Philip Matoke Abuga v Duncan Ombui Ontita [2018] KEELC 3456 (KLR)

Full Case Text

REPUBLIC OF KENYA

IN THE ENVIRONMENT AND LAND COURT KISII

CASE NO. 1144 OF 2016

(FORMERLY HCC NO. 339 OF 2010)

PHILIP MATOKE ABUGA........................................PLAINTIFF

VERSUS

DUNCAN OMBUI ONTITA....................................DEFENDANT

J U D G M E N T

1. The plaintiff instituted this suit against the defendant on 25th November 2010 by way of a plaint dated the same date.  The plaintiff averred that at all material times, he was registered as the absolute proprietor of the parcel of land known as Kisii/Central Kitutu/Daraja Mbili/1447 (hereinafter referred to as “suit property”) measuring 0. 05 hectares or thereabouts. The plaintiff further averred that on or about the months of May and June 2010, the defendant unlawfully and without any justifiable cause started digging and constructing a sewer line from his compound through the neighbouring plots towards the main sewer without first obtaining consent from the owners of the neighbouring plots.

2. The plaintiff further averred that in as much as the defendant’s plot did not share a common boundary with the suit property (which was about five plots away), the defendant nevertheless, unlawfully and without any justifiable cause entered the suit land; with the help of his agents, servants and employees and started to dig and construct a sewer line. However, due to protests from the plaintiff and other neighbours, the defendant stopped his unlawful acts of trespass temporarily; but on 19th November 2010, the defendant entered onto the plaintiff’s land once again and continued digging and constructing the sewer line.

3. The plaintiff further contended that the said sewer line is now fully constructed across the plaintiff’s land and the same passes outside the plaintiff’s house posing health and environmental hazards to the plaintiff and his family.

4. The plaintiff asserts that due to the defendant’s unlawful acts, he has suffered and continues to suffer great inconvenience as his right to quiet enjoyment of the suit property has been curtailed and as a result of the defendant’s action, he has suffered irreparable loss and damage for which he holds the defendant solely liable.

5. The plaintiff has sought judgment against the defendant for a permanent injunction restraining the defendant by himself his servants, agents or employees from entering onto, digging, constructing a sewer line or in any manner whatsoever interfering with the suit property, an order of eviction of Defendant from the suit land, mesne profits/ general damages, costs for the suit and any further or other relief deemed just.

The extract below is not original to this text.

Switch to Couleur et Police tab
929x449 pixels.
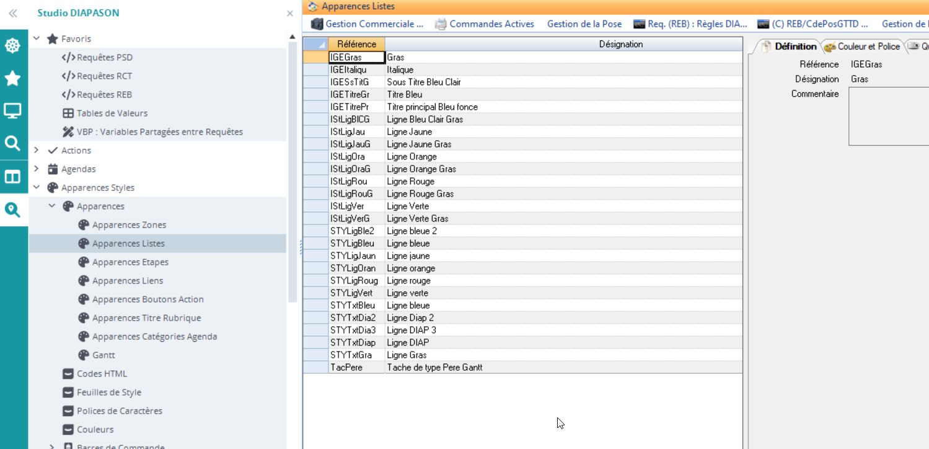coord(862,47)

6. The defendant on his part filed his defence dated 8th March 2013 and stated that he was lawfully constructing a sewer line which passes through a common survey road and has no intention of encroaching or trespassing onto the plaintiff’s land as alleged. The defendant stated that there was no reasonable cause of action disclosed against him by the plaintiff and prayed that the present suit as filed be struck out.

7. The plaintiff and one witness testified in support of the plaintiff’s case while the defendant was the sole witness who testified in support of the defence case.  The plaintiff testified that he was the owner of land parcel Central Kitutu/Daraja Mbili/1447 where he has developed two permanent houses and resides.  He stated that the defendant also lives in the same area though he was not an immediate neighbour.  It was his evidence that the defendant in May and June 2010 was constructing a sewer line and that he had dug up and laid pipes on the plaintiff’s said land parcel.  The plaintiff stated that the sewer line was not on the road reserve as alleged by the defendant in his defence but on his land.  He denied there was a public road where the sewer was being constructed.

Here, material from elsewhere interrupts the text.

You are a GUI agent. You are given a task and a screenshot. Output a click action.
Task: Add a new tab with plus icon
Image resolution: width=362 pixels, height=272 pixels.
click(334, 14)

8. The plaintiff called one Benard Nyabuga Motanya (PW2) who is a survey Assistant with Geomatic Services Licenced Surveyors who testified that he was engaged by the plaintiff to ascertain the position of the sewer line being constructed by the defendant and the boundary of the plaintiffs land parcel.  It was PW2’s evidence that when he visited the site and carried out measurements he found the sewer line was being laid in the plaintiff’s parcel of land and that the measurements on the ground and on the map were not matching.  He produced his report as “PEx.3(a)”and the copy of the survey map as “PEx.2(b)”.  PW2 further testified there was no access road between parcel 675 and the plaintiff’s land parcel 1447 which border each other. The witness denied there was a footpath between land parcel 675 and the plaintiffs land.  PW1 in cross examination stated that between his plot and parcel 675 there is a separation of 6feet out of which he had contributed 3 feet and the owner of parcel 675 had also contributed 3 feet and it is this passage which was being used as a foot path but had not officially been converted into a road.

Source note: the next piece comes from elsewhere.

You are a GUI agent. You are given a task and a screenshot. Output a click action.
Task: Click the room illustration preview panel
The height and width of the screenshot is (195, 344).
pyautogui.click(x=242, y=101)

9. The defendant testified that he is the owner of land parcel Central Kitutu/Daraja Mbili/2882 which borders parcels 2883 and 839 and thereafter parcels 913and 675 which are before the main access road.  The defendant maintained there is an access road as per the sketch plan attached to his replying affidavit and stated that the sewer line was being laid on the access road.  He denied having trespassed onto the plaintiffs land.  He stated further that after the plaintiff filed the suit and obtained an injunction he stopped the project.  Under cross examination the defendant stated that following the dispute herein he relocated the sewer line and it now passes through land parcel 2883.  He further stated he is no longer interested to have the sewer line pass through the initial route.  The defendant asserted that he had been allowed by the sewerage department to pass the sewer line through the initial site and that the District Surveyor had informed him that there was a road where he had initially planned to put the sewer line.  The defendant stated further that he did not relocate the sewer line because it was on the plaintiff’s land but because he needed to have the sewer completed.  He asserts that the road along which he had laid the sewer line is still in existence and in use.

10. Parties filed written submissions after directions by the court on 15th January 2018.  The issues for determination in this case is whether the defendant trespassed onto the plaintiff’s land parcel 1447 and if so whether an order for the defendant’s eviction ought to issue and whether any mesne profits and/or general damages for trespass are payable.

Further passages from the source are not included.